Resets change tracking and removes entities marked for deletion, same as GraphSet.commit_changes().

A DCAT Dataset: a named collection of data. All properties are functional (single-valued) unless noted otherwise.

has_title(string: str) / get_title() -> str | None / remove_title()

RDF predicate: dcterms:title.

has_description(string: str) / get_description() -> str | None / remove_description()

RDF predicate: dcterms:description.

has_publication_date(string: str) / get_publication_date() -> str | None / remove_publication_date()

The value must be an xsd:dateTime string. RDF predicate: dcterms:issued.

has_modification_date(string: str) / get_modification_date() -> str | None / remove_modification_date()

Same format as publication date. RDF predicate: dcterms:modified.

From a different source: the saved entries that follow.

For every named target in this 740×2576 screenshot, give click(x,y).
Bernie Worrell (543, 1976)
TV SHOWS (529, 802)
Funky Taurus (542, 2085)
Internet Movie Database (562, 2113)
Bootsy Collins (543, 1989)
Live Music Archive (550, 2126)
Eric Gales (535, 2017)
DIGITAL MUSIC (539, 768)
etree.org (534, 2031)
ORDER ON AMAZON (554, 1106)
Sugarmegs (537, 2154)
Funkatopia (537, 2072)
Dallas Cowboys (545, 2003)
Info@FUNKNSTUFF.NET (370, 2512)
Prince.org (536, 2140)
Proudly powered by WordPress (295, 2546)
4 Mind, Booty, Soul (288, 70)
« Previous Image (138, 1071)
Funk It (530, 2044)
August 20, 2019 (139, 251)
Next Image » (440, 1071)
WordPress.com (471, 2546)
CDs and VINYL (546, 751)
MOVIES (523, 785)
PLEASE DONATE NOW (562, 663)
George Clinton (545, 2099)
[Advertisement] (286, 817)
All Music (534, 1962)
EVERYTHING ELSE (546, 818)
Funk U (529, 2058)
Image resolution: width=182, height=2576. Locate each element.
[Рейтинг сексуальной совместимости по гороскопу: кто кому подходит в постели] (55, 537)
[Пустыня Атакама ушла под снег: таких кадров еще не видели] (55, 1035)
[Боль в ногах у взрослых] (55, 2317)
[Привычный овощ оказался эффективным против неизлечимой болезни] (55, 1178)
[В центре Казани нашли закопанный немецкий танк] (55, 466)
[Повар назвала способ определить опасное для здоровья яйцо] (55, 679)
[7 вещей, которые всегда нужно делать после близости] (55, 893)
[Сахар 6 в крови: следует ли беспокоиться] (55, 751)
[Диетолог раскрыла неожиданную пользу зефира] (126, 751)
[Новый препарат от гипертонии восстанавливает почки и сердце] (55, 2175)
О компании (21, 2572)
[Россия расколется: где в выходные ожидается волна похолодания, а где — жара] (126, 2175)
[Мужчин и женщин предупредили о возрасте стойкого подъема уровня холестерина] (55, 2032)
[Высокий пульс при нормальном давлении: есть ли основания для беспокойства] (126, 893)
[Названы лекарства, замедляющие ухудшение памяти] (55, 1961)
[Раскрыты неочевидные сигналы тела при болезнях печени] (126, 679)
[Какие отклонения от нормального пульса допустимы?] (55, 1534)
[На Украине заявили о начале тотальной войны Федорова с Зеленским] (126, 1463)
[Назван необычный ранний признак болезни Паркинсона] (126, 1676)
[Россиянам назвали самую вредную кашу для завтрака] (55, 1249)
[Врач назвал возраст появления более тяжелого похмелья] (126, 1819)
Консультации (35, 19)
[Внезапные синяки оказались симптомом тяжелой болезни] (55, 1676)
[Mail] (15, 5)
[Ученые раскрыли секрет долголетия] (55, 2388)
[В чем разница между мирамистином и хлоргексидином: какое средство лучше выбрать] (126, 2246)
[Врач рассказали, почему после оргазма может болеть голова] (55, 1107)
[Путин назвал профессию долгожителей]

has_keyword(string: str) / get_keywords() -> list[str] / remove_keyword(string: str | None = None)

RDF predicate: dcat:keyword.

has_subject(thing_res: str) / get_subjects() -> list[str] / remove_subject(thing_res: str | None = None)

Values are URIs. RDF predicate: dcat:theme.

has_landing_page(thing_res: str) / get_landing_page() -> str | None / remove_landing_page()

A browsable HTML page for the dataset. RDF predicate: dcat:landingPage.

has_sub_dataset(obj: Dataset) / get_sub_datasets() -> list[Dataset] / remove_sub_dataset(dataset_res: Dataset | None = None)

RDF predicate: void:subset.

has_sparql_endpoint(thing_res: str) / get_sparql_endpoint() -> str | None / remove_sparql_endpoint()

RDF predicate: void:sparqlEndpoint.

has_distribution(obj: Distribution) / get_distributions() -> list[Distribution] / remove_distribution(di_res: Distribution | None = None)

RDF predicate: dcat:distribution.

A DCAT Distribution: an accessible form of a dataset (e.g. a downloadable file). All properties are functional.

has_title(string: str) / get_title() -> str | None / remove_title()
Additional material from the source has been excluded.